Her face changes, like I’ve said something so dumb she has to take a second before she decides whether to answer with words or violence.

“See, that’s the problem.” She points at me once, sharp and quick. “You keep saying things like that as if you get to decide where I should be.”

“I’m trying to protect you.”

“I didn’t ask you to protect me.”

My hands curl at my sides as the words hit me right in the chest. “I’m not safe for you.”

Her laugh breaks in the middle. “I swear to God, Cass, if you say that one more time, I’m going to lose it on you, on myself, and the whole damn universe.”

“Zae.”

“No. You said it. I listened. I cried about it. I yelled at my wall about it. I had a whole mentally unwell floor era. And guess what? It still sounds like bullshit.”

I look away because if I keep staring at her, I’m going to fold, but she’s determined today and doesn’t let me, stepping into my field of vision again.
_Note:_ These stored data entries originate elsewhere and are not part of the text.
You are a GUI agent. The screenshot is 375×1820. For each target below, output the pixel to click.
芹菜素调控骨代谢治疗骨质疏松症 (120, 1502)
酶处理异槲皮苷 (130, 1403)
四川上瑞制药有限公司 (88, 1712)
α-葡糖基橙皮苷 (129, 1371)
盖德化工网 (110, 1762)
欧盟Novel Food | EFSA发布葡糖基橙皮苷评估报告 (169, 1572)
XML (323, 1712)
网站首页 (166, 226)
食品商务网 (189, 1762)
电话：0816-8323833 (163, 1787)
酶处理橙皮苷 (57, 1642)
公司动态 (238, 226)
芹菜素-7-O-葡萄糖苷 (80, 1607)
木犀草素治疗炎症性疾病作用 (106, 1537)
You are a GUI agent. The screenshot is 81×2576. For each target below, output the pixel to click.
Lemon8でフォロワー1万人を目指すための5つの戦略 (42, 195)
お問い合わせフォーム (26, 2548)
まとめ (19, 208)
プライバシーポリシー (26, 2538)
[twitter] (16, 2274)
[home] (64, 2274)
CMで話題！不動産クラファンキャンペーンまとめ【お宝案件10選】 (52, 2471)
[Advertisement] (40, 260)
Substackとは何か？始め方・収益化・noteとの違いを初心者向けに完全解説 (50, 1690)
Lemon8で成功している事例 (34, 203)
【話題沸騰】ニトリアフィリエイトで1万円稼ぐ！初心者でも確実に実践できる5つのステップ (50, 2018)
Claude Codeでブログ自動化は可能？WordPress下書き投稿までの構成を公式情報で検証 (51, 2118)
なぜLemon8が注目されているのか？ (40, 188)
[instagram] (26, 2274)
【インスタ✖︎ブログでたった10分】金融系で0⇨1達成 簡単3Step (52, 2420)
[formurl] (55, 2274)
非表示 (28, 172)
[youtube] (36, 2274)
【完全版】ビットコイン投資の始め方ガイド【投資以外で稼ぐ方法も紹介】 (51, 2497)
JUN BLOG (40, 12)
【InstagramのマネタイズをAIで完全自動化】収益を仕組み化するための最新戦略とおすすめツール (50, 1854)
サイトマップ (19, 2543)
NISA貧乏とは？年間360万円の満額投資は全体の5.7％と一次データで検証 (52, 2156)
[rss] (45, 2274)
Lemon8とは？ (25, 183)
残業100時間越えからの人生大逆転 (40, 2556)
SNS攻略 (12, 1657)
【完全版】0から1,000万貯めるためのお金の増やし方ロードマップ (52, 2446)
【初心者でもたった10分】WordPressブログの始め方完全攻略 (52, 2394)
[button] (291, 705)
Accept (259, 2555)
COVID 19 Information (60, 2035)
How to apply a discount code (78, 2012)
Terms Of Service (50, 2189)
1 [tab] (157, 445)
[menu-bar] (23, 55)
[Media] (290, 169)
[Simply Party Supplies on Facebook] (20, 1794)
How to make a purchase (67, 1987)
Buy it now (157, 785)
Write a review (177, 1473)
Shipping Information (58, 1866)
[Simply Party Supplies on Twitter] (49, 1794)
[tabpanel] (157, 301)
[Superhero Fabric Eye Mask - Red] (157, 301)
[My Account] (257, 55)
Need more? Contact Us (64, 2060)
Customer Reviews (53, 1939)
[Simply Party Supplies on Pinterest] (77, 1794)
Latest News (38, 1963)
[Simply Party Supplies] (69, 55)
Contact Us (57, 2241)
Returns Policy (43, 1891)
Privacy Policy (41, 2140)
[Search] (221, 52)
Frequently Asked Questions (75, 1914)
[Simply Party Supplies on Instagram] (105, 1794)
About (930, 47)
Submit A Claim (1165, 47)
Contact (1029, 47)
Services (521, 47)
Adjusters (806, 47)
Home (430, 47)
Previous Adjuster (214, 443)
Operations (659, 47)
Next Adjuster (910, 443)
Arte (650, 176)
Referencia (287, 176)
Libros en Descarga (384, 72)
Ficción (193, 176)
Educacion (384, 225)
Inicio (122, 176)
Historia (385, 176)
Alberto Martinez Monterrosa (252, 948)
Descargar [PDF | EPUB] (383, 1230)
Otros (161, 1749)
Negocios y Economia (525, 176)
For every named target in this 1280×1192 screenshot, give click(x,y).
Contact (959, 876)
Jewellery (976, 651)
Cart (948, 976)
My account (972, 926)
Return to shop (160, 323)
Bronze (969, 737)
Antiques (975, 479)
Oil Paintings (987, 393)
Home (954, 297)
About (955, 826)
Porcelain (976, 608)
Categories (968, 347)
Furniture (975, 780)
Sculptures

“You don’t get to tell me what you are to me.” Her voice is quieter now. “You don’t get to decide you’re unsafe and make that my truth.”

“You had to duck.”

“I know.”

“I almost hit you.”

“By accident.”

“That doesn’t make it fine.”

“I didn’t say it was fine.” Her voice cuts sharper, and my eyes snap back to hers.

She breathes hard, like she’s trying to keep herself from losing the point she came here to make.

“I’m not here to tell you it didn’t matter.

I’m not here to pat your head and act like you didn’t scare yourself half to death.

I saw your face, Cass. I know it mattered.

I know it scared you. I know Halloween scared you too. ”

The old, sick feeling rolls through me. “Then why are you here?”

“Because you’re using those things like it’s proof you’re a bad person when it’s not.”

I don’t answer, mainly because I don’t know how. Zae takes another step closer. The guys behind me go even stiller, but she doesn’t look at them. She looks at me like we’re the only two people standing on this cracked piece of concrete.

“You have been there for me through things I never wanted anybody to see,” she admits softly, almost too gentle for the tone she had seconds before. Her voice catches, and she presses her lips together hard. A shaky breath leaves her. “You make me feel like I’m not too much.”